:: Objective ::
Reproduce word for word the stretch of the ROM monitor article below from "ROM Monitor Basics" through "easier to implement.".

··· Text excerpt

A Computer’s First Step Towards Self Sufficiency
When you build a computer from scratch, you run into a serious problem. In order to program it, you have to pull the ROM out of the socket, erase it, reprogram it, and plug it back in.
Every.
Single.
Time.
Doesn’t matter if you want to change the entire ROM, one byte, or even just one bit. You’re bound to break something, with all that socket jousting.
Erasing ROMs also wears them out. Assuming the ROM can even be erased in the first place!
The solution is to burn the ROM with just enough code that it can handle basic I/O, read data out, write data in, and make the CPU execute new code. These functions are just barely sufficient to get the system self-hosted. Collectively, we call that a ROM monitor.
Given the lack of other options (and distinct lack of other progress) on my 6502 systems, a ROM monitor is a necessary step forward for any further development. Modular Monitor is the first step towards a much more complicated text based interface, which I’m building out in stages.
ROM Monitor Basics
A ROM monitor is one of those things that can be as simple or as complicated as you want it to be. On the high end, the ROM monitor is effectively a mini OS. You can assemble or disassemble code, break into a debugger when something goes wrong, check the CPU’s internal state, and load/store files from a disk.
On the low end, a ROM monitor is a minor step up from the switch-flipping barbarism of the very first computers.
Guess which one is easier to implement.
In practice you only need six things to get a ROM monitor up and running:
- Character based input
- Character based output
- A way to put raw data into arbitrary memory locations
- A way to read out raw data from arbitrary memory locations
- A way to redirect execution to an arbitrary memory location
- Enough glue logic to strap everything together
It may be inconvenient, but you can do all your programming using this kind of ultra-minimalist monitor. A whole generation of programmers learned their craft doing the computer science equivalent of banging rocks together with this kind of ROM monitor.
Modular Monitor Overview
Software- even simple software- is very complicated. Anything you can do to keep things from spiraling out of control, you should do.
One of the most important things is to have a clear, concise idea of what you’re trying to do. This applies to every level- you should be able to do this for the entire program as a whole, each little subroutine, and even every line of assembly/machine code.
Here’s some high-level design decisions I made, and the reasons why.
Modular Design
An idea I hit upon early on was to separate separate all parts of the ROM monitor into self contained modules. Hence, Modular Monitor. Do it correctly, and you can slot new functions in with minimal effort. Old modules can be rewritten so long as they take the same inputs and produce the same outputs.
In order to make this idea work, you have to stick to some rules. Pass parameters in designated locations, don’t just reach into another module. Don’t take on any unrelated responsibilities. Stick to the once-and-only-once principle. As always, never make anything more complicated than it has to be.

······
··· Given information

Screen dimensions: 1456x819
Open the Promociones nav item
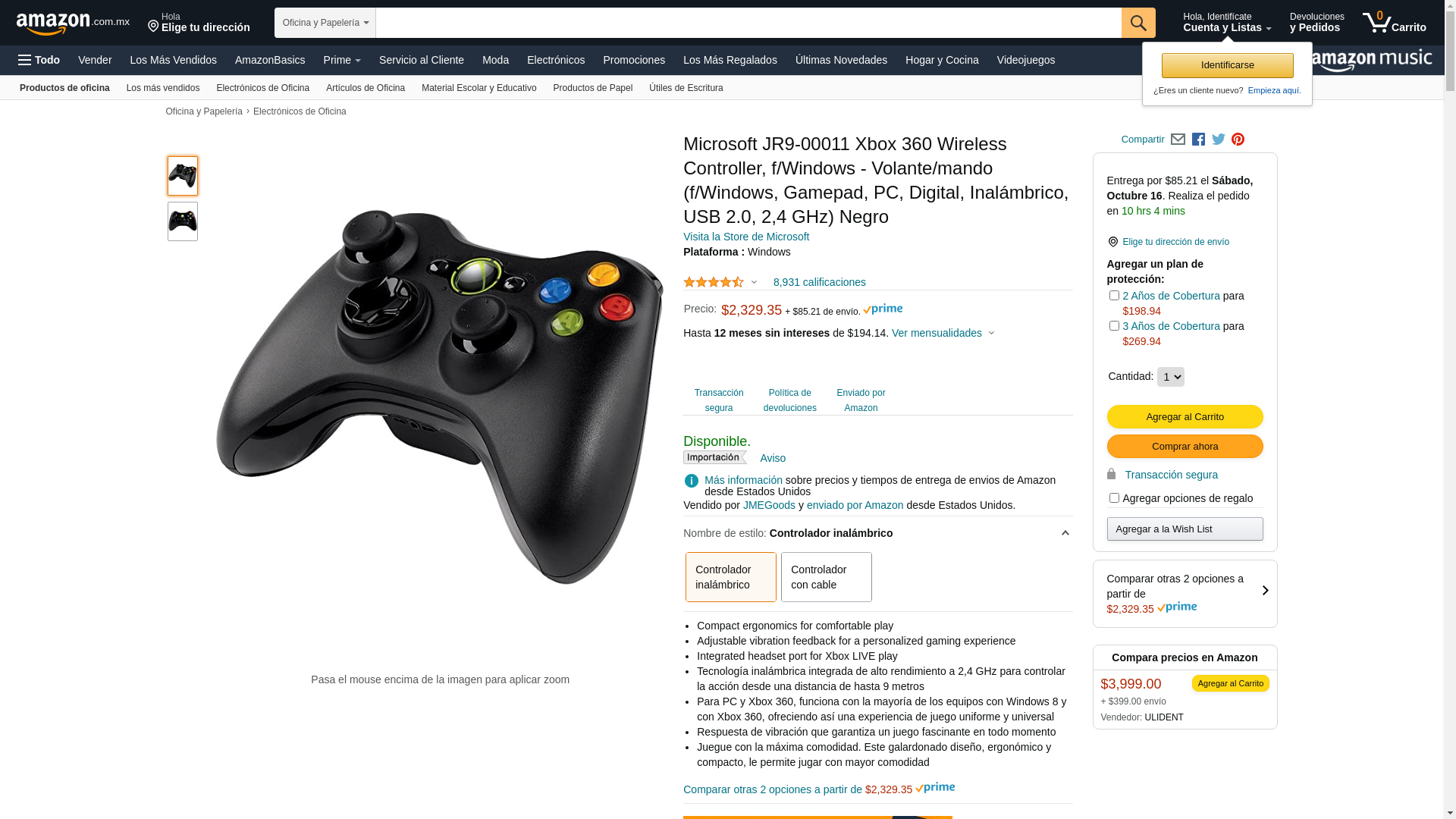(x=634, y=60)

······

:: Final answer ::
ROM Monitor Basics
A ROM monitor is one of those things that can be as simple or as complicated as you want it to be. On the high end, the ROM monitor is effectively a mini OS. You can assemble or disassemble code, break into a debugger when something goes wrong, check the CPU’s internal state, and load/store files from a disk.
On the low end, a ROM monitor is a minor step up from the switch-flipping barbarism of the very first computers.
Guess which one is easier to implement.